Il va falloir apprendre à écrire Jhonatan avec cette orthographe. C’est le prénom de Narvaez, la dernière attraction venue d’Amérique du Sud. Un Equatorien dont on a du mal à savoir pour quelle genre d’épreuves il est fait, mais dont tout le monde ou presque a déjà entendu parler, trois mois seulement après ses débuts chez les professionnels.

Des chutes, des victoires mais pas de téléphone

A première vue, l’histoire pourrait être celle de beaucoup de coureurs colombiens, aujourd’hui largement représentés dans le peloton. Jhonatan Narvaez a passé son enfance dans un petit village perché à 3000 mètres d’altitude, au milieu des montagnes. Cadet d’une fratrie de cinq, il a été mis au vélo par son père et son unique frère. Chaque jour, pour conclure son entraînement, il devait ainsi grimper une côte longue de cinq kilomètres à 6% de moyenne. Mais le garçon habitait jusqu’à l’an dernier à Playon de San Francisco, en Equateur et pas en Colombie, même si la frontière n’était pas loin, à seulement quinze minutes de voiture. Une frontière qu’il franchissait régulièrement pour concourir, faute de courses dans son pays. Sans grand succès, au début. « Je me souviens de ma première course, j’étais arrivé dernier, confie-t-il. Il pleuvait très fort, j’étais trempé. Mais j’ai terminé. »

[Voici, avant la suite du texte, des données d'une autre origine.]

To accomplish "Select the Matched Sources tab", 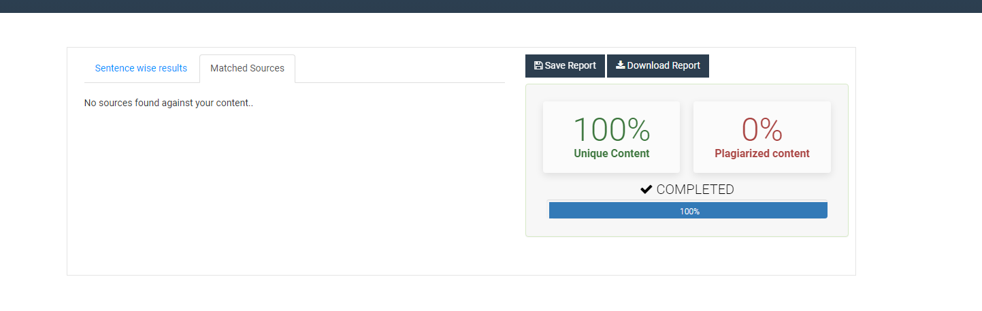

Il fait déjà preuve d’une grande détermination, même si sa mère, elle, n’est pas rassurée. Narvaez tombe beaucoup, revient régulièrement amoché de ses entraînements ou de ses courses, tout ça pour des résultats médiocres. Mais à partir de ses treize ans, l’adolescent devient plus efficace, commence à décrocher des podiums puis des victoires, même s’il assure ne pas se rappeler de la première fois qu’il l’a emporté. Quelques années plus tard, Joxean Matxin, à l’époque scout pour l’équipe Quick-Step, se déplace en Colombie pour voir à l’oeuvre les pépites du pays. « On m’avait parlé de bons jeunes colombiens, qui terminaient souvent deuxièmes, raconte-t-il pour Ciclismo a Fondo. Et j’ai remarqué que souvent, celui qui gagnait, c’était Jhonatan. Mais personne ne pouvait me parler de lui. Ils ne le connaissaient pas. » Matxin contacte alors la fédération équatorienne. Mais Narvaez n’a pas de téléphone, alors la seule information que reçoit le recruteur espagnol, c’est l’endroit où vit le garçon : Playon de San Francisco.

Liège, le froid et les Jeux boliviens

Une visite chez les Narvaez plus tard, le prodige dispute sa première course en Europe et y gagne deux étapes dont un contre-la-montre. Il intègre ensuite l’équipe Klein-Constantia, la réserve de Quick-Step. L’histoire est en marche. Deux ans plus tard, après un détour chez Axeon Hagens Bermans, il signe son premier contrat professionnel chez Patrick Lefevere. Et ne cache pas ses ambitions. « A long terme, j’ai deux grands objectifs : porter le maillot de leader sur un grand tour et gagner Liège-Bastogne-Liège », lance-t-il à qui veut l’entendre. Désormais installé à Pampelune, avec son compatriote Richard Carapaz, l’autre équatorien du World Tour, il s’habitude peu à peu à la vie européenne. En 2018, après une bonne semaine sur la Colombia Oro y Paz, il a fait forte impression sur les Boucles Drôme Ardèche, seulement battu par Lilian Calmejane à Livron.

Pas dérangé par les conditions climatiques en Belgique ou en France – « je ne suis pas un grand fan des grosses chaleurs, si j’ai à choisir, je préfère quand il fait froid » – il est même allé prendre la septième place d’A Travers la Flandre occidentale. En fait, la météo lui rappelle chez lui puisque dans sa maison, en Equateur, la température dépassait rarement les 12°C. Alors à tout juste 21 ans – depuis le week-end dernier – il peut faire des erreurs. Comme lors des derniers Jeux boliviens de Santa Marta, en novembre dernier, où il avait été exclu de l’équipe nationale après avoir été retrouvé ivre, en compagnie de deux coéquipiers, dans un bar de la ville quelques heures après la cérémonie d’ouverture. Mais Matxin l’assure : « Sa tête est plus forte que ses jambes. Il a la mentalité parfaite pour être cycliste. » Le Basque est même persuadé que sa trouvaille finira par être l’une des grandes figures mondiales du cyclisme. C’est l’ambition de Narvaez, aussi, qu in’a pas prévu de prendre de retard.